Unveiling the Complex Dynamics of Sunspots’ Dark Cores
Another recent set of images captured at the Big Bear observatory give a first-ever detailed view of the interior structure of umbrae – the dark patches in the center of sunspots – revealing dynamic magnetic fields responsible for the plumes of plasma that emerge as bright dots interrupting their darkness. The high-resolution images show the atmosphere above the umbrae to be finely structured, consisting of hot plasma intermixed with cool plasma jets as wide as 100 kilometers.
“We would describe these plasma flows as oscillating cool jets piercing the hot atmosphere. Until now, we didn’t know they existed. While we have known for a long time that sunspots oscillate – moderate resolution telescopes show us dark shadows, or penumbral waves, moving across the umbra toward the edge of a sunspot – we can now begin to understand the underlying dynamics,” said Vasyl Yurchyshyn, a research professor of physics at NJIT and the lead author of two recent journal articles published in the Astrophysical Journal.
Called spikes, the oscillating jets result from the penetration of magnetic and plasma waves from the Sun’s photosphere – the light-giving layer of its atmosphere – into the abutting chromosphere, which they reach by traveling outward along magnetic tubes that serve as energy conduits. “This process can be likened to a blowhole at a rocky beach, where relentless onshore waves jet sea water high into the air,” said Yurchyshyn, who recently presented his research at the first Triennial Earth-Sun Summit meeting between the American Astronomical Society’s Solar Physics Division and the American Geophysical Union’s Space Physics and Aeronomy section in Indianapolis, Ind.
Sunspots are formed when strong magnetic fields rise up from the convection zone, a region beneath the photosphere that transfers energy from the interior of the Sun to its surface. At the surface, the magnetic fields concentrate into bundles, which prevent the hot rising plasma from reaching the surface. This energy deficit causes the magnetic bundles to cool down to temperatures about 1,000 degrees lower than their surroundings. They therefore appear darker against the hotter, brighter background.

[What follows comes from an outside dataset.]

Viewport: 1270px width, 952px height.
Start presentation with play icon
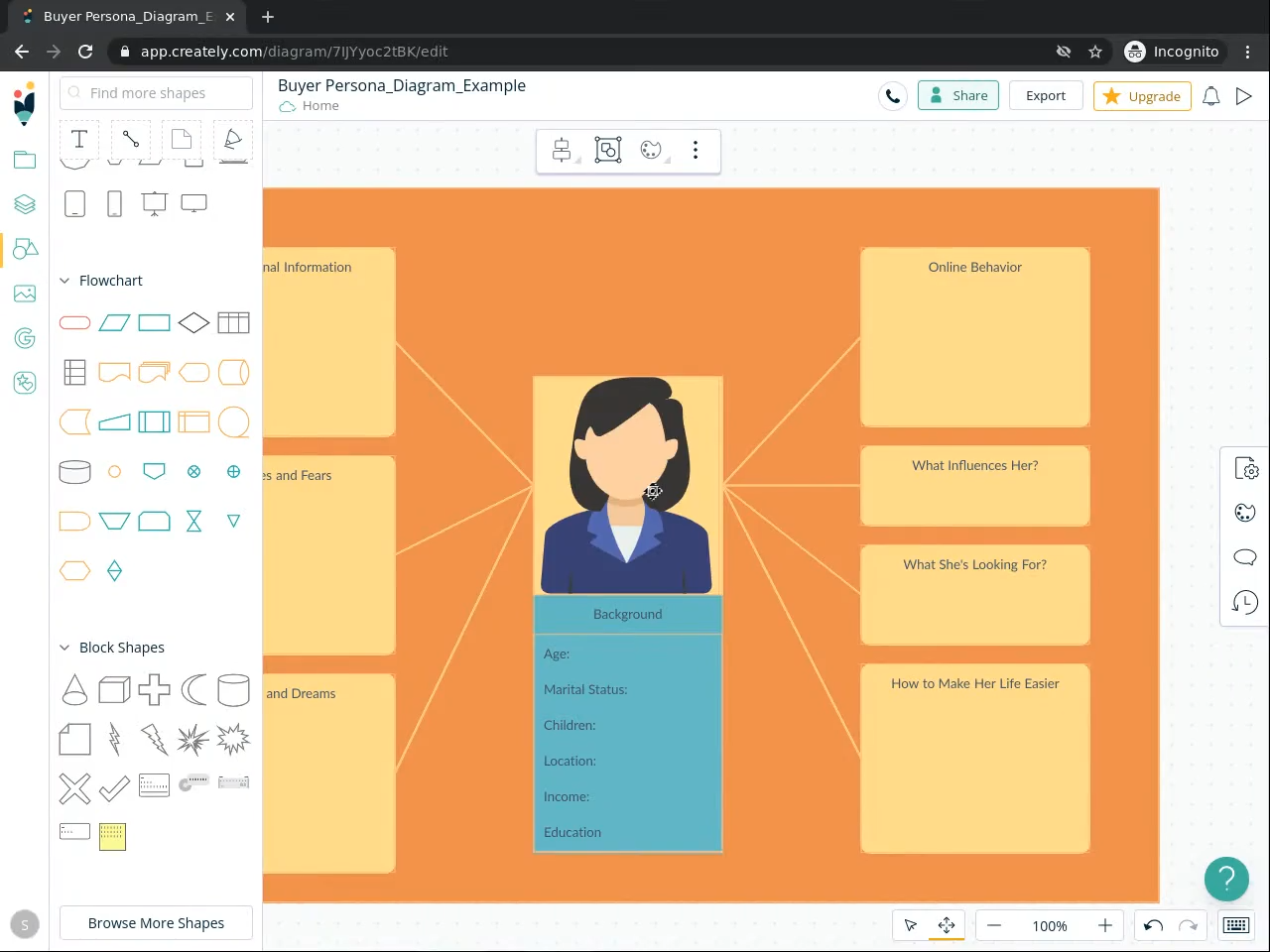[x=1243, y=96]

“But the magnetic field is not a monolith and there are openings in the umbra from which plasma bursts out as lava does from a volcano’s side vents. These plumes create the bright, nearly circular patches we call umbral dots,” Yurchyshyn noted. “Sunspots that are very dark have strong magnetic fields and thus fewer openings.”

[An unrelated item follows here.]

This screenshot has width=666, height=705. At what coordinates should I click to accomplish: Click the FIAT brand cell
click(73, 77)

Compact groups of fast-changing sunspots create tension in their magnetic systems, which at some point erupt to relieve the stress, causing space weather events in the Earth’s magnetosphere.
“We had no sense of what happens inside an umbra until we were able to see it in the high-resolution images obtained with the world’s largest solar telescope. These data revealed to us unprecedented details of small-scale dynamics that appear to be similar in nature to what we see in other parts of the Sun,” Yurchyshyn said. “There is growing evidence that these dynamic events are responsible for the heating of coronal loops, seen in ultraviolet images as bright magnetic structures that jet out from the Sun’s surface. This is a solar puzzle we have yet to solve.”
Probing Sunspot Oscillations
Through NST observations, scientists are also able to measure the shape of chromospheric spectral lines, enabling them to probe solar conditions.
“These measurements tell us about the speed, temperature, and pressure of the plasma elements we are observing, as well as the strength and the direction of the solar magnetic fields,” said Yurchyshyn, who is also a distinguished scholar at the Korea Astronomy and Space Science Institute. “Thus we were able to find that spikes, or oscillating jets, are caused by chromospheric shocks, which are abrupt fluctuations in the magnetic field and plasma that constantly push plasma up along nearly the same magnetic channels.”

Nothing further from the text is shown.